As one of us shares a recollection, talking about “the good ol’ days,” the other interjects, “Hey yo, so-and-so is dead, he/she got shot by …” 

There are a lot of dead young people in our reminiscences. After hearing the news of a childhood friend’s passing, we respond with, “Oh word?” 

It is a response encapsulating our muted surprise, sadness and recognition of our own fragile mortality. And worse still, toward some deaths, there is the apathy that has scabbed over our souls. The countless deaths of friends and foes are so numerous that they fail to elicit the appropriate emotional responses. We are numb. 

Perhaps late at night, in silent solitude, we will reflect on life and death, success and failure — the narrative as it unfolds. 

In response to one of these death notices, my neighbor once answered, “Well, I’m still here.” 

My annoyed rejoinder: “We’re fuckin’ zombies; we’re the walking dead.” 

Prison and death were the parts none of us bargained for when we adopted the narrative.

Freedom often feels like a surreal dream. To do time is to not have lived life in the conventional sense. That is the case especially for those of us who began this journey as teenagers.

Prison is the one place where one can tell tall tales and create legends. I am not impressed by those who actually lived a ghetto-fabulous existence. I am embarrassed by what I now understand to be my mindless pursuit of material trinkets.
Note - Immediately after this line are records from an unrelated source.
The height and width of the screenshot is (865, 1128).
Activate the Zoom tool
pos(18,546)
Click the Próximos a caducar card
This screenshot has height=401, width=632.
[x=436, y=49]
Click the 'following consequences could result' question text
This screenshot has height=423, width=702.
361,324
Most of us here were motivated by material deprivation, gain or both. Why else do we show each other photos of stolen moments with pretty girls in clubs, poppin’ bottles or posing in expensive cars with dubious ownership, like a proof of a former glory?

Prison has its own set of peculiar and onerous rules, laws, customs and culture. It is a kiln in which most of us get cooked, baked and hardened into something our mothers never intended or imagined. Here, 21-year-olds sentenced to 50 years to life become zombies, devouring each other.

Mike will soon be released — again — after decades of incarceration. My neighbor’s euphoric recollections of the past are something I have sought to dispel. As our conversations meander Uptown, I have pushed back against memories — both his and mine — that don’t include the potent pain of the past. Remembering and growing from the pain is the only way to be clear-eyed. 

I believe most guys want to do the right thing when they get out. But if you have never had a job and have not wrested from this place the education, skills and resolve to change your narrative, the future portends equal parts hope, fear and surrender to what you know is coming. Misery is often a familiar and welcoming place.

Growing up in here means there are milestones that have not occurred and maturity not achieved. Prison creates dependent men.

Disclaimer: The views in this article are those of the author. Prison Journalism Project has verified the writer’s identity and basic facts such as the names of institutions mentioned.

Reginald Stephen is a writer incarcerated in New York.